FDOT secretary Mike Dew in a June 28 letter had given Conduent until today to address its inability to process SunPass charges and correct problems with customer service technology.
Amoriell said in his letter that Conduent is communicating daily with FDOT and Florida's Turnpike Enterprise, which oversees SunPass, and promised weekly updates on the project.
Kim Poulton, spokeswoman for the turnpike agency, said in an email on Tuesday that Florida will continue to hold Conduent accountable for the delays it has caused.
"(FDOT) will be enforcing all penalty clauses of the contract to the maximum extent possible," Poulton said.

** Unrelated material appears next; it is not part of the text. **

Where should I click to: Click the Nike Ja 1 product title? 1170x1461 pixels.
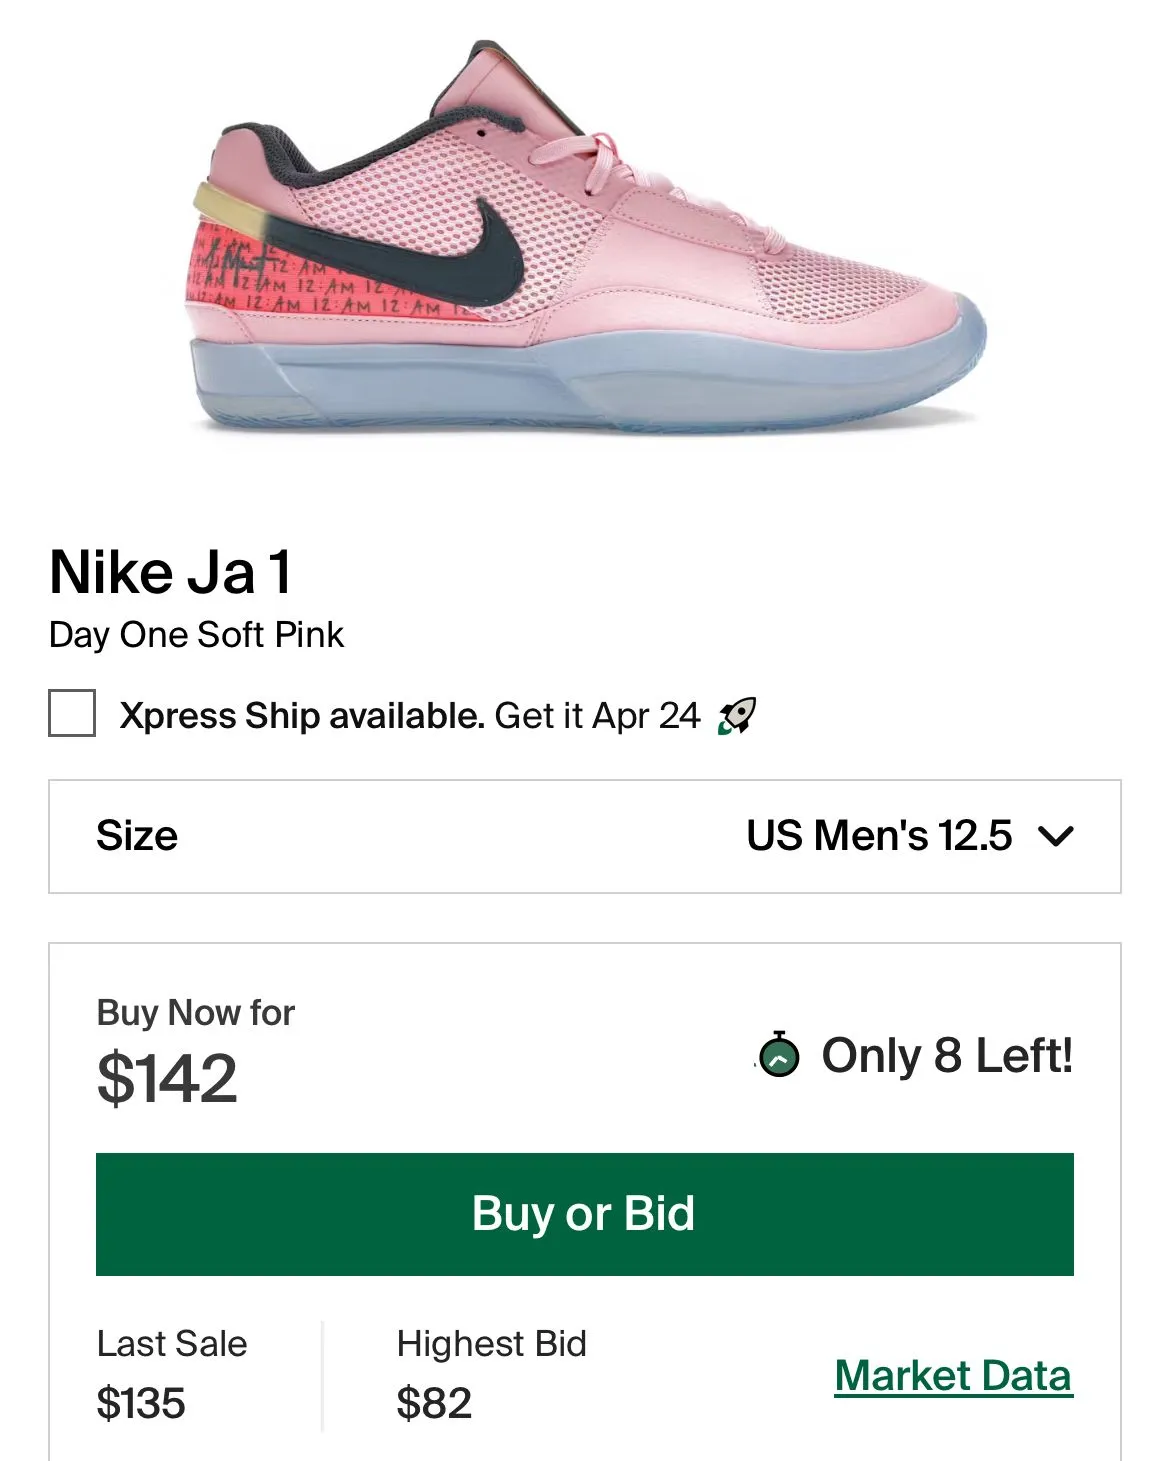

On Monday, July 9, the Tampa Bay Times filed a public records request to obtain a copy of the original contract between Conduent (formerly part of Xerox Corp.) and FDOT from 2015 and view the penalty clauses. FDOT Communications Director Ed Seifert sent the 1,575-page contract to the Times Thursday afternoon, after this initial story was published.

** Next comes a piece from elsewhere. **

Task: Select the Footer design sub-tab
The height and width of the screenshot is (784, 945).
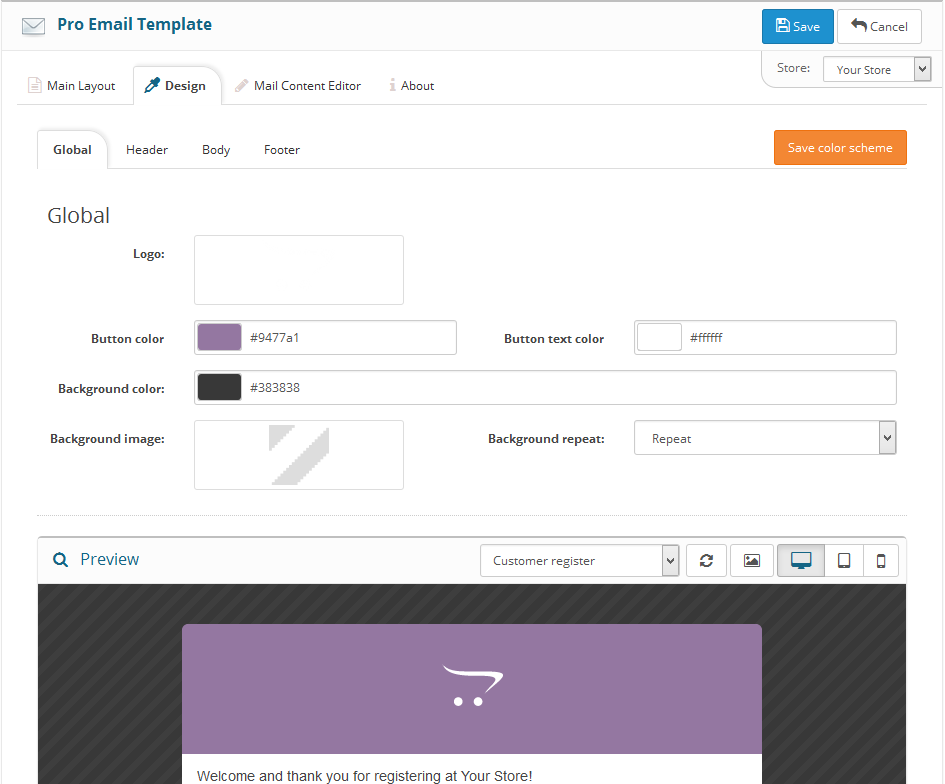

Seifert said the state wouldn't decide how to deal with Conduent's responsibility for the SunPass troubles until after the Thursday deadline.
"After that point, we'll have a better idea of how to move forward," Seifert said.
Conduent has started chipping away at the backlog of at least 100 million charges, processing the older charges at a faster rate than SunPass customers pass through the toll booths every day. According to an FTE news release, the contractor had processed more than 28 million of the pending charges as of Wednesday and will continue to process at least 8 million charges each day.
"We will commit that customers will not be overcharged," Amoriell said in the letter.
Amoriell said Conduent has already made "substantial improvements" to fix the month-long issues. Its customer service website has been updated and Conduent has sent letters to customers notifying them of multiple charges that were inaccurately posted to their accounts. SunPass' problems also prevented customers from being able to pay for parking at Tampa International Airport, but Amoriell said that has been fixed.
Conduent said it has also hired 40 new staff members to process the remaining unprocessed charges and has upgraded customer service training and technology to handle increased calls.